* WHAT YOU ARE ASKED TO DO
No line before the one containing "Click the opening" should appear; that line and all lines after it, through the end of the data, are to be set down exactly.

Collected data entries
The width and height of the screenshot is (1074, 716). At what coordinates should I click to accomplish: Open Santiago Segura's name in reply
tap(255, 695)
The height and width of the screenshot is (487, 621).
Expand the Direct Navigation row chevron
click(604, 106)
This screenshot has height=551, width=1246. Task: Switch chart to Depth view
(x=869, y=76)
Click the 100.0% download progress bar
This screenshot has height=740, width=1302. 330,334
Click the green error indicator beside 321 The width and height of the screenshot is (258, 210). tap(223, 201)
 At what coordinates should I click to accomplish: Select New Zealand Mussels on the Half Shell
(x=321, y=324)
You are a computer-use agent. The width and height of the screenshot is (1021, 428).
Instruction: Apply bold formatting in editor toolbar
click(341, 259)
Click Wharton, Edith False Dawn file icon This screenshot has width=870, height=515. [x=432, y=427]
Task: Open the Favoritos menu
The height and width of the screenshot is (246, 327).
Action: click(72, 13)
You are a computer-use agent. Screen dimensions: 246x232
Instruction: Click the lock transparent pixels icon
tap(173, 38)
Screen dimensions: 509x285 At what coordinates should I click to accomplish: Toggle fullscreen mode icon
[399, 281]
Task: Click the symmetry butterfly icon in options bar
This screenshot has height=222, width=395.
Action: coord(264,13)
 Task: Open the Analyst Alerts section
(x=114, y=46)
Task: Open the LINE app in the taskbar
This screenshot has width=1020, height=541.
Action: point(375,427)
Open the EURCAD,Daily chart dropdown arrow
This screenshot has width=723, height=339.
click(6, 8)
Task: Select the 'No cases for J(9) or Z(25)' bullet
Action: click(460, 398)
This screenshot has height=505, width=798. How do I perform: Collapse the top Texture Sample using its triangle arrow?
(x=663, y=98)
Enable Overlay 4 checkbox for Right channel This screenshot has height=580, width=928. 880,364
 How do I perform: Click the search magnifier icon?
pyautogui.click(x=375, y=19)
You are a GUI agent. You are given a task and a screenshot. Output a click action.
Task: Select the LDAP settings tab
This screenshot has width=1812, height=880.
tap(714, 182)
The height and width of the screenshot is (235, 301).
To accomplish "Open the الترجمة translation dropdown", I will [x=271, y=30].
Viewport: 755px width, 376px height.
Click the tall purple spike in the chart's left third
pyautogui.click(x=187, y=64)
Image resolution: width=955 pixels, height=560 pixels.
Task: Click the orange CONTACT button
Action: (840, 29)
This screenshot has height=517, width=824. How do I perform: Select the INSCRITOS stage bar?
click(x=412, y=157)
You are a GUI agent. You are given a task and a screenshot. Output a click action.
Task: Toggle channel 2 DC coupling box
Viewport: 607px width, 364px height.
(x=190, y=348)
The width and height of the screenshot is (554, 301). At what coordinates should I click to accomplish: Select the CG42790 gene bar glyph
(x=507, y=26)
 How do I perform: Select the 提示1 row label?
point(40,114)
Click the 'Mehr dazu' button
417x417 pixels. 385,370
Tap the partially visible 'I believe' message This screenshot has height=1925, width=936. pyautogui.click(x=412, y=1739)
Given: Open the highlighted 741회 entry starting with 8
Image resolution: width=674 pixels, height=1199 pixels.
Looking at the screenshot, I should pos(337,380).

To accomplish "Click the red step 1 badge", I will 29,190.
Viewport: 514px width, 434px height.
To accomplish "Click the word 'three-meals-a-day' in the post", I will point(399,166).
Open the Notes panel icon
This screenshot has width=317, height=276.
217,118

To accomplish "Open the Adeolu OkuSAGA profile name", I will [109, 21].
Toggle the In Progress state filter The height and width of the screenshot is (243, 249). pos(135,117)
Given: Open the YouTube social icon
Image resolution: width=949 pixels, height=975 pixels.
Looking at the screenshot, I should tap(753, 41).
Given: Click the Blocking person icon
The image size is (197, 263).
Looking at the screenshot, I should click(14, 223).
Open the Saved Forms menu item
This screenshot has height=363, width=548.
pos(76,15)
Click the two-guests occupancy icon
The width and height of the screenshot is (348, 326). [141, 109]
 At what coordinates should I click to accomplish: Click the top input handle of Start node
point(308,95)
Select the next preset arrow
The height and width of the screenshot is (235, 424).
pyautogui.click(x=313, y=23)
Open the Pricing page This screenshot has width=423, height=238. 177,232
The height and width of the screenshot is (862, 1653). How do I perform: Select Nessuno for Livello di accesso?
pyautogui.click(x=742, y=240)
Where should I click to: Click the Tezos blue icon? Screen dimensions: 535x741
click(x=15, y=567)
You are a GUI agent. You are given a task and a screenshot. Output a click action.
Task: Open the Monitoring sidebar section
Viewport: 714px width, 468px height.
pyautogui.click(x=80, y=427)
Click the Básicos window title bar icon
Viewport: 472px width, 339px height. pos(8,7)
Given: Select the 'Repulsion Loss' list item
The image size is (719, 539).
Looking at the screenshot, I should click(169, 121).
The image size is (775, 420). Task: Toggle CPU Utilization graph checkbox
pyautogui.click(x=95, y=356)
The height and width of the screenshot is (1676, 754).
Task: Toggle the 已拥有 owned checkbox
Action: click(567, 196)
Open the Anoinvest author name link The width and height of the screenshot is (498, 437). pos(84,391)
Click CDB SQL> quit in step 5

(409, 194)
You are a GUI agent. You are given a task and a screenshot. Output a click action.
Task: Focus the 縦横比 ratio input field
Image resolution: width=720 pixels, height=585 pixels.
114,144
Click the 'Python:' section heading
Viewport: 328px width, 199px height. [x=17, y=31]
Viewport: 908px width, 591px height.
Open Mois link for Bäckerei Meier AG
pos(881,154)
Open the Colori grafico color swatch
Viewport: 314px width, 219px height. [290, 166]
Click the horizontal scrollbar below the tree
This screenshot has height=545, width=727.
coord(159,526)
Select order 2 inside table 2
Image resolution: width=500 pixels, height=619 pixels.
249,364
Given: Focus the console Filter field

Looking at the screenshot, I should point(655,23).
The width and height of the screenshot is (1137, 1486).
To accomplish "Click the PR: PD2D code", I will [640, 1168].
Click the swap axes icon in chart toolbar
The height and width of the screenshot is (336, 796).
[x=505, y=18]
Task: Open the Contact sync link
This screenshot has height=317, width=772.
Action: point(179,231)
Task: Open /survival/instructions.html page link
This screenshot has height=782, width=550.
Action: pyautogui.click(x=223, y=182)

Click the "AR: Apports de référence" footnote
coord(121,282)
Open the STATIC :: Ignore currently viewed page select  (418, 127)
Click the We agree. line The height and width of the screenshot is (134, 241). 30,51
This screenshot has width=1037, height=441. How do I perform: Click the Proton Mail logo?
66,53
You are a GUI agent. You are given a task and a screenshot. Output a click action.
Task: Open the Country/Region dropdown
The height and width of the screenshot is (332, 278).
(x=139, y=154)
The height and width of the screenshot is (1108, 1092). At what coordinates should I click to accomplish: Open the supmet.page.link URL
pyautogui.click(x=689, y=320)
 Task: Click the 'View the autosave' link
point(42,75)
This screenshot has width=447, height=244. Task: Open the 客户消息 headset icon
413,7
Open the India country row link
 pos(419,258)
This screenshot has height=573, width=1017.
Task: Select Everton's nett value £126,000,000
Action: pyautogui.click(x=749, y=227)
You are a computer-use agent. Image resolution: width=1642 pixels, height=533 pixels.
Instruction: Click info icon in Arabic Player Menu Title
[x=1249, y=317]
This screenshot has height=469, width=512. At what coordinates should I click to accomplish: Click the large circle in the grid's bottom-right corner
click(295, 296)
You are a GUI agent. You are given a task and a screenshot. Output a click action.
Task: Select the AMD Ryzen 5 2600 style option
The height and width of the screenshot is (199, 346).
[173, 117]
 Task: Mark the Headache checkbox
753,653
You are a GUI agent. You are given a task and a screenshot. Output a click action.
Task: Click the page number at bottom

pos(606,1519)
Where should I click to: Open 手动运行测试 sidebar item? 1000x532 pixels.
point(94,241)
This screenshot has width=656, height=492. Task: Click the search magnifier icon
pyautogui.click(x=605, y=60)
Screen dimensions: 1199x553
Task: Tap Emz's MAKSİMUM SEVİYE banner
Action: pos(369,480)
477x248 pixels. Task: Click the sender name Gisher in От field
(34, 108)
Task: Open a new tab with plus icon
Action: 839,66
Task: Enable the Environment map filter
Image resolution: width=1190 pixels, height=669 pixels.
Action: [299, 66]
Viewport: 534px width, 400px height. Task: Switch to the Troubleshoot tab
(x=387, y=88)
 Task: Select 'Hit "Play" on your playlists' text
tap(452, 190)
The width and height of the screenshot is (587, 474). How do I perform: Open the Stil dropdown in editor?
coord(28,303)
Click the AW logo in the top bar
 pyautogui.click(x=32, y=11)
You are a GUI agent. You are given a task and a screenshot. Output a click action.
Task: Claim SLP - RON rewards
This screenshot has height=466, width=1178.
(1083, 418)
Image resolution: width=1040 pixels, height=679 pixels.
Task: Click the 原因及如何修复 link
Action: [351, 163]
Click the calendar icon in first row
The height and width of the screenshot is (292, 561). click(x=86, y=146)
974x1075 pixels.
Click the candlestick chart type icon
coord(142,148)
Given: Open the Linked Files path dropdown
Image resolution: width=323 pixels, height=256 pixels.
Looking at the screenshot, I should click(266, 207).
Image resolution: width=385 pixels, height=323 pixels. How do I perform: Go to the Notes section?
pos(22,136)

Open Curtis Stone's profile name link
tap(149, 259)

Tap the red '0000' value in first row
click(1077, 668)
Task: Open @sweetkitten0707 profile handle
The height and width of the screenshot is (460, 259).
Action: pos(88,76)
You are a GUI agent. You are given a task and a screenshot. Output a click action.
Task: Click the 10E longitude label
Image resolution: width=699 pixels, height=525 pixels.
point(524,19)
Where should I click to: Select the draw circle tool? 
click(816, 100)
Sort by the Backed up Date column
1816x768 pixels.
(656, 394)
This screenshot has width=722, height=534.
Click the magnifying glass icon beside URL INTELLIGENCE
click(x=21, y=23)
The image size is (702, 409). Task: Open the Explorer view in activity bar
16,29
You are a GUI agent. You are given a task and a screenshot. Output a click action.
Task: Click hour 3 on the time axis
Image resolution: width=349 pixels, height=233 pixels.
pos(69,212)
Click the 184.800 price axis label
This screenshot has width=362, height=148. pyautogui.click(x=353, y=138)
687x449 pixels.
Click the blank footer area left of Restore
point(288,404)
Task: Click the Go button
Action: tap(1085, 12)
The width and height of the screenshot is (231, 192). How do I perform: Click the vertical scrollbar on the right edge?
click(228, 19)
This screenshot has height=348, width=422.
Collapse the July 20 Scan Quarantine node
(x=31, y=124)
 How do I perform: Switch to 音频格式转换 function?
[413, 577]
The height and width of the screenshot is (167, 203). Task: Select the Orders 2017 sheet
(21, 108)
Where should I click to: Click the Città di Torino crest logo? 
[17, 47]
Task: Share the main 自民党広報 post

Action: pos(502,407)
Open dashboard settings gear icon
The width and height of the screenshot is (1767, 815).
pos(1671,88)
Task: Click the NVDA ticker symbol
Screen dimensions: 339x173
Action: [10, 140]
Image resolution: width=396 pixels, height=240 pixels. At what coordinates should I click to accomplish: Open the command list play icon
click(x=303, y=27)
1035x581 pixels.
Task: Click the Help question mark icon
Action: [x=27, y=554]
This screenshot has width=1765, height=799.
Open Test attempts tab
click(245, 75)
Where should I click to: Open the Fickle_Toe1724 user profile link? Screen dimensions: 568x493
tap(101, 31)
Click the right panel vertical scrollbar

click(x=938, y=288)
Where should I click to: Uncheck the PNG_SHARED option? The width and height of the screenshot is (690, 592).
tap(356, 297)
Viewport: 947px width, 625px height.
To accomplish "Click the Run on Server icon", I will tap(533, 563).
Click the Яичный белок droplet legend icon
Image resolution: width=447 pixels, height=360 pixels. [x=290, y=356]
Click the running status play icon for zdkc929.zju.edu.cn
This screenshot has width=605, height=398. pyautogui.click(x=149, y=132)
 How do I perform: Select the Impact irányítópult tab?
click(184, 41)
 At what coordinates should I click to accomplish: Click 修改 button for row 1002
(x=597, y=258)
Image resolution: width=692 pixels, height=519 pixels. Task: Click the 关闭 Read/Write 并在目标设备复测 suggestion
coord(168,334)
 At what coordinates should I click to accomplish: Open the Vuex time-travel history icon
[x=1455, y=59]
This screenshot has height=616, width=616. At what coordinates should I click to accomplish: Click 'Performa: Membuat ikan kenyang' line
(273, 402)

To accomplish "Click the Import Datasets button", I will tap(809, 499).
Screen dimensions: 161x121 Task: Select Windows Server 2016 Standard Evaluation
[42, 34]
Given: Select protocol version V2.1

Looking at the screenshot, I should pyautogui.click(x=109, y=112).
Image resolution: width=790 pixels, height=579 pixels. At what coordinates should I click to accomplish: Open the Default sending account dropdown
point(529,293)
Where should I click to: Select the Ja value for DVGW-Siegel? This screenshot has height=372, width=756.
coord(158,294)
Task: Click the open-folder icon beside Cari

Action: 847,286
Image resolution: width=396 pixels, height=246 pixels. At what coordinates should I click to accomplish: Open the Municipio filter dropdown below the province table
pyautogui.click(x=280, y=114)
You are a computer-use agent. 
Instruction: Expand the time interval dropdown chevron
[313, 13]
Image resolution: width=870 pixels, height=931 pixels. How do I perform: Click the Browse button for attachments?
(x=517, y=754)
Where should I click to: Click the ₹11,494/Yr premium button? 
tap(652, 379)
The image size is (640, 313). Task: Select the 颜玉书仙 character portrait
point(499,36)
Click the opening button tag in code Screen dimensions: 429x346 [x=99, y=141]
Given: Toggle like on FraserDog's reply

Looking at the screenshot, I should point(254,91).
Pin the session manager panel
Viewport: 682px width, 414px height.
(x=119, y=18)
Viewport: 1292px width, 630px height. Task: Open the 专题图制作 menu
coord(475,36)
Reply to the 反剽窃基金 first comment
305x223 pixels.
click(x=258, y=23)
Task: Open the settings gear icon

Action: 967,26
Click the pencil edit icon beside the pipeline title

* RESPONSE
Click the opening button tag in code Screen dimensions: 429x346 [x=99, y=141]
Given: Toggle like on FraserDog's reply

Looking at the screenshot, I should point(254,91).
Pin the session manager panel
Viewport: 682px width, 414px height.
(x=119, y=18)
Viewport: 1292px width, 630px height. Task: Open the 专题图制作 menu
coord(475,36)
Reply to the 反剽窃基金 first comment
305x223 pixels.
click(x=258, y=23)
Task: Open the settings gear icon

Action: 967,26
Click the pencil edit icon beside the pipeline title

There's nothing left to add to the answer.